As Kahn would tell it, on May 16 she and lobbyist Brian Rice went to McNamara’s office to discuss a provision in the omnibus environment bill. McNamara was angry to begin with and quickly changed the subject to an accusation he’d heard through the legislator grapevine that the Minneapolis Park Board meant to snub business with his family’s landscaping nursery.
During the conversation McNamara got red in the face, rose to his feet, screamed at Kahn and Rice to get out of his office, and slammed the door after them, according to a complaint Kahn filed with the House ethics committee in early June. The yelling was so intense, Rep. John Persell (DFL-Bemidji) said he heard it through the closed door of his own office.
McNamara owns up to yelling, but denies ever yelling at Kahn. The whole time, he meant to direct his ire at Rice instead, he said in a statement.
The ethics committee sided with McNamara on Tuesday.

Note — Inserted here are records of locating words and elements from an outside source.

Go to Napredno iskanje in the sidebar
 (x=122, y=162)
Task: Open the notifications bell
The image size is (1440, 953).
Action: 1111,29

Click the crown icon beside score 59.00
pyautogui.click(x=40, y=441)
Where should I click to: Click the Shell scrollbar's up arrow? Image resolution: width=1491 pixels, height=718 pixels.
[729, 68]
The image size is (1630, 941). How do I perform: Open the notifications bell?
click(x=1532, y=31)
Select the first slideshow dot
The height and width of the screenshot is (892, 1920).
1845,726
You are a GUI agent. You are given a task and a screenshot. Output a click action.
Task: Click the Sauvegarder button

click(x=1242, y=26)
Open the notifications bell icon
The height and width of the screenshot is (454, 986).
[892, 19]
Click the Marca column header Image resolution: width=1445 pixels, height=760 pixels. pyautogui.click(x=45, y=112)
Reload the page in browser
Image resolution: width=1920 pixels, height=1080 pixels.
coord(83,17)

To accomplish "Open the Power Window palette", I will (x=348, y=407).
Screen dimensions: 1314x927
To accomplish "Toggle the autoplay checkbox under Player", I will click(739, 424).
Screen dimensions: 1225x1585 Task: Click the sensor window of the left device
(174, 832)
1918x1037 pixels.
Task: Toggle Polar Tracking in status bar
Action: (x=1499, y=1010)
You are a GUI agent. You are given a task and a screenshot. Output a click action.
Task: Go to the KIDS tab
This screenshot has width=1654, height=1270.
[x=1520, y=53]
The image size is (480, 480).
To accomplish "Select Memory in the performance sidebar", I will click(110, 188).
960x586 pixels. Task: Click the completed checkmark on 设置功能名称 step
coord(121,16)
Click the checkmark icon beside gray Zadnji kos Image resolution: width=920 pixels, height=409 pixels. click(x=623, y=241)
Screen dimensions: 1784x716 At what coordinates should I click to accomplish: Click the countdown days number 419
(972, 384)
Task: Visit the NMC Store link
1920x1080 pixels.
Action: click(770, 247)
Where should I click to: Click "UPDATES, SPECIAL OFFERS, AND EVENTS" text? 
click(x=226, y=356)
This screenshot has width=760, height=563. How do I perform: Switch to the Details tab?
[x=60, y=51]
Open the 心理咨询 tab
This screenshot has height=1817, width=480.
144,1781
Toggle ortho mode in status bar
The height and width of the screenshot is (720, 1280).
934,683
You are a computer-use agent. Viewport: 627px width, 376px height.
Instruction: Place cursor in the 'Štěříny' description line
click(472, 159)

After hearing testimony from both sides, two Republicans voted to absolve McNamara, one Democrat voted to discipline him, and another asked for more time to discuss the complaint.
“Yelling at a lobbyist, I don’t know if that requires disciplinary action,” says ethics chair Sondra Erickson. “I don’t believe [McNamara] yelled at Phyllis Kahn. He yelled at Brian Rice, kicked him out of his office.”
If Rice wanted to testify, he could have, Erickson says. She also takes issue with the fact that Percell, who co-signed Kahn’s ethics complaint, was not present for the entire yelling incident.
“That also raised a red flag for me as soon as I received the complaint. For as long as I’ve served here, the complaints that come to the ethics committee have been signed by two members who observed the action," Erickson says, adding that an easier complaint to investigate would have been some issue taking place on the House floor, or on Twitter where everyone could see.
"After asking Speaker Daudt three times to get an apology and not do an ethics committee, and even after the hearing, [Kahn] has not been apologized to," says DFL spokesman Mike Molzahn.